[Data section Boundary: Start]

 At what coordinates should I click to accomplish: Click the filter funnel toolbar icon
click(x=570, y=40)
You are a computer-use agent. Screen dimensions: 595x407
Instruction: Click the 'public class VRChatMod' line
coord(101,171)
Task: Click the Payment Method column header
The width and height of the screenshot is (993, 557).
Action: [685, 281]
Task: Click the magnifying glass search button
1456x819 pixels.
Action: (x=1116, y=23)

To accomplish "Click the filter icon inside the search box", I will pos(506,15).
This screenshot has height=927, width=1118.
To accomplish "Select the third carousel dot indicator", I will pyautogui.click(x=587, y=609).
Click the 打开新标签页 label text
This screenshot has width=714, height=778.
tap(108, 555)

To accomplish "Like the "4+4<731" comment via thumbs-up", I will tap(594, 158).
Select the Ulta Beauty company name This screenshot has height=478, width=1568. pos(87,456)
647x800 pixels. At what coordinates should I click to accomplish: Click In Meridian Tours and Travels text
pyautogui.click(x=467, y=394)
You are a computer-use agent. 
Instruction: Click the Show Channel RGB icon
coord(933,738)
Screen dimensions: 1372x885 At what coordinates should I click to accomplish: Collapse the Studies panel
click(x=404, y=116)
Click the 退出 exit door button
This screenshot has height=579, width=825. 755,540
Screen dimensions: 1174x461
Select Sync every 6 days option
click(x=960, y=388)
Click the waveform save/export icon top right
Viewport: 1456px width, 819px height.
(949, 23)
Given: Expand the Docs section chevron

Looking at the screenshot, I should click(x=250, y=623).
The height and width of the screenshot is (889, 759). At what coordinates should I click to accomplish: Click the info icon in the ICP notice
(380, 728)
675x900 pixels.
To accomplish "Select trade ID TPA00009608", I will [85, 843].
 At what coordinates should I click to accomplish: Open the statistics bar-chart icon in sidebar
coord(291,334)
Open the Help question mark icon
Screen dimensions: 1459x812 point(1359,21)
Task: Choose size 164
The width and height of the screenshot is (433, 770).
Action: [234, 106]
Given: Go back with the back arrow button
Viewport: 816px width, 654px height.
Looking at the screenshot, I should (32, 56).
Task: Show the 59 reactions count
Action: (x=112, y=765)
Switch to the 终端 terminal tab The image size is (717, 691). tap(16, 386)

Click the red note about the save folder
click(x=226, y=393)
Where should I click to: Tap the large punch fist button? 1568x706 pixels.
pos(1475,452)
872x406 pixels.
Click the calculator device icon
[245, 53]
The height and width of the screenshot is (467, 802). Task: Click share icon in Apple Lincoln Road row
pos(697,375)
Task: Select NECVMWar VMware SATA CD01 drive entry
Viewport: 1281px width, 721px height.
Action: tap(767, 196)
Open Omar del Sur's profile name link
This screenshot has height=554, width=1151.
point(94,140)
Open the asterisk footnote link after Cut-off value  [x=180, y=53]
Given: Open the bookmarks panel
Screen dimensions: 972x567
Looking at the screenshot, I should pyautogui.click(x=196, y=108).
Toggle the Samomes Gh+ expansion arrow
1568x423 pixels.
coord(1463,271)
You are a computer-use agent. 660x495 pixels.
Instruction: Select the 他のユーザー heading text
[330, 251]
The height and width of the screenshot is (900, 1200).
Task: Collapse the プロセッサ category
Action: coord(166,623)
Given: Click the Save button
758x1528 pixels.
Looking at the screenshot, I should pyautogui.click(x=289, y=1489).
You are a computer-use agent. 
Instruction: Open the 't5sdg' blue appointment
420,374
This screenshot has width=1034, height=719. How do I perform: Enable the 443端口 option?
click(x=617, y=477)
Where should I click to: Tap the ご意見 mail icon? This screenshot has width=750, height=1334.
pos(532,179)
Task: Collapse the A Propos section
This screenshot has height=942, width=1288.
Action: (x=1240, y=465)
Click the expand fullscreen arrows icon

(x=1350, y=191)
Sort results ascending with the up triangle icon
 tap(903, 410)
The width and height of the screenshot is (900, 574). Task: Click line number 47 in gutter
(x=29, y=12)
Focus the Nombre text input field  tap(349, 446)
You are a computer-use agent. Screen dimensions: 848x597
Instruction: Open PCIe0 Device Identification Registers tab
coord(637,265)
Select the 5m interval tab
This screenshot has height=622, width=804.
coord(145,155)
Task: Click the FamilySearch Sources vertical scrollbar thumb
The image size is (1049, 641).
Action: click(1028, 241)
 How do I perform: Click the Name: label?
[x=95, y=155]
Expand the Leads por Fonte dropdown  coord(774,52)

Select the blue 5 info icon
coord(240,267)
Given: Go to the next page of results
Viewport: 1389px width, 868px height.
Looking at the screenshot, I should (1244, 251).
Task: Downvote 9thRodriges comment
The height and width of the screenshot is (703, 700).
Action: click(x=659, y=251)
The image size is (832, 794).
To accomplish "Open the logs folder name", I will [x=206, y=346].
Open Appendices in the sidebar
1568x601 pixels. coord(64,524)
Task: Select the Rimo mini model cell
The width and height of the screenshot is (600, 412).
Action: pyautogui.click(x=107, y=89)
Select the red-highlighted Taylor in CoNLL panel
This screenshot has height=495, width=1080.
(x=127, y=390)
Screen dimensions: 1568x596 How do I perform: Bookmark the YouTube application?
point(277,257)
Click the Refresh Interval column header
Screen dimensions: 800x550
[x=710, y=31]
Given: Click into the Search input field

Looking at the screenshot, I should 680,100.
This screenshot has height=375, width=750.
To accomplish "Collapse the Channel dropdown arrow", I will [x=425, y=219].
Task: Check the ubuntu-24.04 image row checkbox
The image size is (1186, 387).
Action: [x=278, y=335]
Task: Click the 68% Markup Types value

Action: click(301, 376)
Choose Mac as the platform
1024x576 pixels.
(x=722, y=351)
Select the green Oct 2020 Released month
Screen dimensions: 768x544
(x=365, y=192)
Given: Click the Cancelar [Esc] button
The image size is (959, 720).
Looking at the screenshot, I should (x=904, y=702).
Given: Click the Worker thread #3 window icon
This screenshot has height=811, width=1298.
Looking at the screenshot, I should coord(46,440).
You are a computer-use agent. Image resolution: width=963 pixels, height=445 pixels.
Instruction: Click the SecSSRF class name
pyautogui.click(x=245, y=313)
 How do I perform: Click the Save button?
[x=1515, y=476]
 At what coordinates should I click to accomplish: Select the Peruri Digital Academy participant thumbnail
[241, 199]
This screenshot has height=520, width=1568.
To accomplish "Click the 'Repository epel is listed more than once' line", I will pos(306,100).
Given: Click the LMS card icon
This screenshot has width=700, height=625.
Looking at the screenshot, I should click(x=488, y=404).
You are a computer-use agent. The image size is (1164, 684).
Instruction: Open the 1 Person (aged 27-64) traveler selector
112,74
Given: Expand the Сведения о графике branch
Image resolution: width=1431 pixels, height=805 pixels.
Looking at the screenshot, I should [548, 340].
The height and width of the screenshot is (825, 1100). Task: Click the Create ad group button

[Data section Boundary: End]

• What you are asked to do:
What you return must match the records exactly, down to the last line.

• Answer to this problem:
 At what coordinates should I click to accomplish: Click the filter funnel toolbar icon
click(x=570, y=40)
You are a computer-use agent. Screen dimensions: 595x407
Instruction: Click the 'public class VRChatMod' line
coord(101,171)
Task: Click the Payment Method column header
The width and height of the screenshot is (993, 557).
Action: [685, 281]
Task: Click the magnifying glass search button
1456x819 pixels.
Action: (x=1116, y=23)

To accomplish "Click the filter icon inside the search box", I will pos(506,15).
This screenshot has height=927, width=1118.
To accomplish "Select the third carousel dot indicator", I will pyautogui.click(x=587, y=609).
Click the 打开新标签页 label text
This screenshot has width=714, height=778.
tap(108, 555)

To accomplish "Like the "4+4<731" comment via thumbs-up", I will tap(594, 158).
Select the Ulta Beauty company name This screenshot has height=478, width=1568. pos(87,456)
647x800 pixels. At what coordinates should I click to accomplish: Click In Meridian Tours and Travels text
pyautogui.click(x=467, y=394)
You are a computer-use agent. 
Instruction: Click the Show Channel RGB icon
coord(933,738)
Screen dimensions: 1372x885 At what coordinates should I click to accomplish: Collapse the Studies panel
click(x=404, y=116)
Click the 退出 exit door button
This screenshot has height=579, width=825. 755,540
Screen dimensions: 1174x461
Select Sync every 6 days option
click(x=960, y=388)
Click the waveform save/export icon top right
Viewport: 1456px width, 819px height.
(949, 23)
Given: Expand the Docs section chevron

Looking at the screenshot, I should click(x=250, y=623).
The height and width of the screenshot is (889, 759). At what coordinates should I click to accomplish: Click the info icon in the ICP notice
(380, 728)
675x900 pixels.
To accomplish "Select trade ID TPA00009608", I will [85, 843].
 At what coordinates should I click to accomplish: Open the statistics bar-chart icon in sidebar
coord(291,334)
Open the Help question mark icon
Screen dimensions: 1459x812 point(1359,21)
Task: Choose size 164
The width and height of the screenshot is (433, 770).
Action: [234, 106]
Given: Go back with the back arrow button
Viewport: 816px width, 654px height.
Looking at the screenshot, I should (32, 56).
Task: Show the 59 reactions count
Action: (x=112, y=765)
Switch to the 终端 terminal tab The image size is (717, 691). tap(16, 386)

Click the red note about the save folder
click(x=226, y=393)
Where should I click to: Tap the large punch fist button? 1568x706 pixels.
pos(1475,452)
872x406 pixels.
Click the calculator device icon
[245, 53]
The height and width of the screenshot is (467, 802). Task: Click share icon in Apple Lincoln Road row
pos(697,375)
Task: Select NECVMWar VMware SATA CD01 drive entry
Viewport: 1281px width, 721px height.
Action: tap(767, 196)
Open Omar del Sur's profile name link
This screenshot has height=554, width=1151.
point(94,140)
Open the asterisk footnote link after Cut-off value  [x=180, y=53]
Given: Open the bookmarks panel
Screen dimensions: 972x567
Looking at the screenshot, I should pyautogui.click(x=196, y=108).
Toggle the Samomes Gh+ expansion arrow
1568x423 pixels.
coord(1463,271)
You are a computer-use agent. 660x495 pixels.
Instruction: Select the 他のユーザー heading text
[330, 251]
The height and width of the screenshot is (900, 1200).
Task: Collapse the プロセッサ category
Action: coord(166,623)
Given: Click the Save button
758x1528 pixels.
Looking at the screenshot, I should pyautogui.click(x=289, y=1489).
You are a computer-use agent. 
Instruction: Open the 't5sdg' blue appointment
420,374
This screenshot has width=1034, height=719. How do I perform: Enable the 443端口 option?
click(x=617, y=477)
Where should I click to: Tap the ご意見 mail icon? This screenshot has width=750, height=1334.
pos(532,179)
Task: Collapse the A Propos section
This screenshot has height=942, width=1288.
Action: (x=1240, y=465)
Click the expand fullscreen arrows icon

(x=1350, y=191)
Sort results ascending with the up triangle icon
 tap(903, 410)
The width and height of the screenshot is (900, 574). Task: Click line number 47 in gutter
(x=29, y=12)
Focus the Nombre text input field  tap(349, 446)
You are a computer-use agent. Screen dimensions: 848x597
Instruction: Open PCIe0 Device Identification Registers tab
coord(637,265)
Select the 5m interval tab
This screenshot has height=622, width=804.
coord(145,155)
Task: Click the FamilySearch Sources vertical scrollbar thumb
The image size is (1049, 641).
Action: click(1028, 241)
 How do I perform: Click the Name: label?
[x=95, y=155]
Expand the Leads por Fonte dropdown  coord(774,52)

Select the blue 5 info icon
coord(240,267)
Given: Go to the next page of results
Viewport: 1389px width, 868px height.
Looking at the screenshot, I should (1244, 251).
Task: Downvote 9thRodriges comment
The height and width of the screenshot is (703, 700).
Action: click(x=659, y=251)
The image size is (832, 794).
To accomplish "Open the logs folder name", I will [x=206, y=346].
Open Appendices in the sidebar
1568x601 pixels. coord(64,524)
Task: Select the Rimo mini model cell
The width and height of the screenshot is (600, 412).
Action: pyautogui.click(x=107, y=89)
Select the red-highlighted Taylor in CoNLL panel
This screenshot has height=495, width=1080.
(x=127, y=390)
Screen dimensions: 1568x596 How do I perform: Bookmark the YouTube application?
point(277,257)
Click the Refresh Interval column header
Screen dimensions: 800x550
[x=710, y=31]
Given: Click into the Search input field

Looking at the screenshot, I should 680,100.
This screenshot has height=375, width=750.
To accomplish "Collapse the Channel dropdown arrow", I will [x=425, y=219].
Task: Check the ubuntu-24.04 image row checkbox
The image size is (1186, 387).
Action: [x=278, y=335]
Task: Click the 68% Markup Types value

Action: click(301, 376)
Choose Mac as the platform
1024x576 pixels.
(x=722, y=351)
Select the green Oct 2020 Released month
Screen dimensions: 768x544
(x=365, y=192)
Given: Click the Cancelar [Esc] button
The image size is (959, 720).
Looking at the screenshot, I should (x=904, y=702).
Given: Click the Worker thread #3 window icon
This screenshot has height=811, width=1298.
Looking at the screenshot, I should coord(46,440).
You are a computer-use agent. Image resolution: width=963 pixels, height=445 pixels.
Instruction: Click the SecSSRF class name
pyautogui.click(x=245, y=313)
 How do I perform: Click the Save button?
[x=1515, y=476]
 At what coordinates should I click to accomplish: Select the Peruri Digital Academy participant thumbnail
[241, 199]
This screenshot has height=520, width=1568.
To accomplish "Click the 'Repository epel is listed more than once' line", I will pos(306,100).
Given: Click the LMS card icon
This screenshot has width=700, height=625.
Looking at the screenshot, I should click(x=488, y=404).
You are a computer-use agent. The image size is (1164, 684).
Instruction: Open the 1 Person (aged 27-64) traveler selector
112,74
Given: Expand the Сведения о графике branch
Image resolution: width=1431 pixels, height=805 pixels.
Looking at the screenshot, I should [548, 340].
The height and width of the screenshot is (825, 1100). Task: Click the Create ad group button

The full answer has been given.